The dichotomy Machen was struggling with was not modernism versus conservatism or fundamentalism; it was academia versus pastoral ministry.
A similar argument can be made from the work of O.T. Allis, who used archaeological discoveries to combat critical methods applied to the Psalms in his work, “The Bearing of Archaeology Upon the Higher Criticism of the Psalms.”
It is true that Machen was optimistic about the “modern” scientific methods of the burgeoning American university system and supported them quite rigorously, as Burnett amply shows. Burnett also shows that Machen awoke to a “tremendous defection” when he realized that the modern American university system that he had championed was bearing the fruit of unbelief and forsaking the gospel of supernatural Christianity. The change in Machen’s views on the American university was not an ideological shift from modernism to conservatism. He simply realized that the modern university was not what he had thought it was. In other words, he didn’t go from supporting their modernism to opposing it; he merely realized that he ought to have been opposing it all along.
Any new biography of Machen will have to contend with the fact that there is a growing crowd of Machen biographers. There have been several biographies of Machen written, and the first has, in many ways, stood out as definitive (if not a bit hagiographical). Ned Stonehouse’s biography was written with full access to the complete written correspondences of Machen’s estate as preserved in the archives of Montgomery Library at Westminster Theological Seminary. Dr. Stonehouse also had the benefit of being a student and personal friend of Machen, serving on the faculty at Westminster Seminary with Machen for almost a decade. No new biography of Machen will be able to compete with that kind of personal insight.
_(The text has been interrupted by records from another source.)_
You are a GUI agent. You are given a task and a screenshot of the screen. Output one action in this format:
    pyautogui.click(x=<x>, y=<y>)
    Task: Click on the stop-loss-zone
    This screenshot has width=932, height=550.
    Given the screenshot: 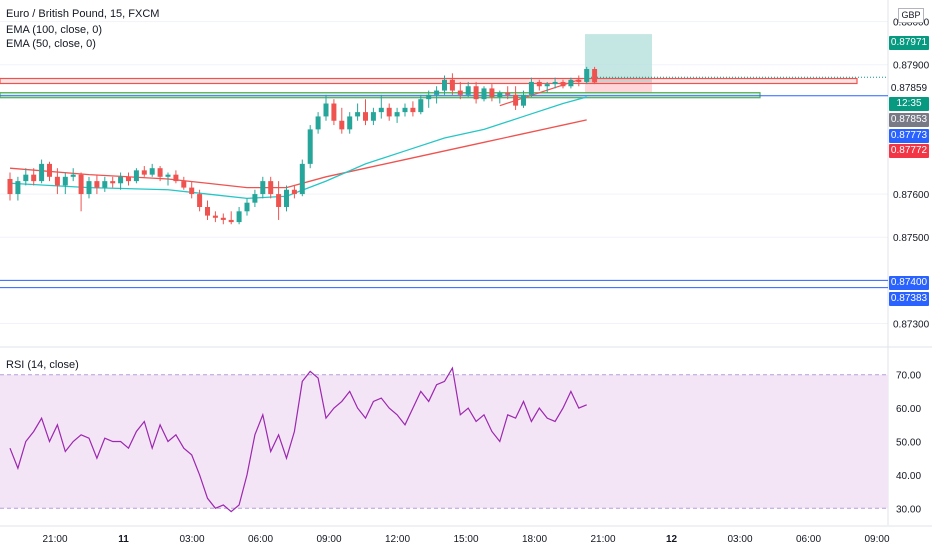 What is the action you would take?
    pyautogui.click(x=618, y=88)
     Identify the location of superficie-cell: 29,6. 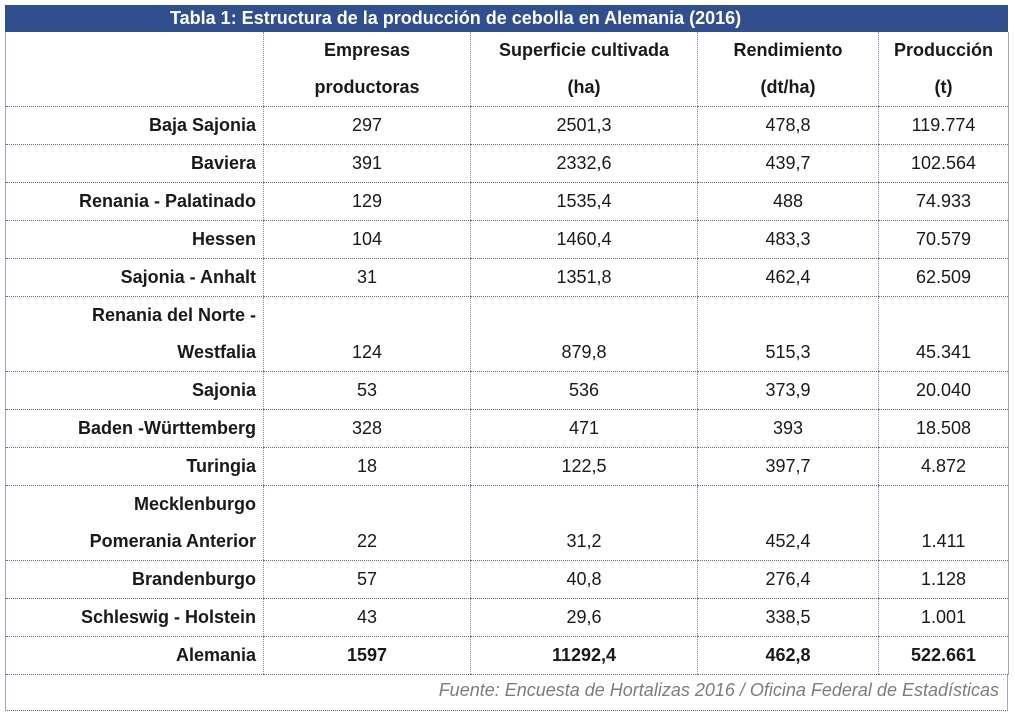
(584, 618).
Knowing this, Burnett seeks to complement (and sometimes subtly critique) the Stonehouse biography by providing a veritable mountain of historical background to the events of Machen’s life.
The result is that the careful reader will come away with a rather clear sense of the air that Machen breathed and the water in which he swam. However, it seems as if Burnett gets a bit carried away at times. There are sections in this book wherein Machen isn’t referenced for 30 or 40 pages at a time, and when Burnett does bring it back to him, the connective tissue between the historical excursus and its impact on Machen’s actual life and thinking sometimes feels thin. To put it another way, at several points in this work, Machen’s tree gets lost in the forest of historical background.
All said and done though, this book is tremendously helpful, offering a unique view into the life and times of J. Gresham Machen not found in any previous work on the subject. What must have been uncountable hours spent poring over the personal correspondence of Machen in the basement of Westminster’s library and the rigorous research into the niche corners of American Protestant higher education has paid off in a marvel of historic work on a man whose efforts helped preserve orthodox Reformed Christianity for the generations that followed.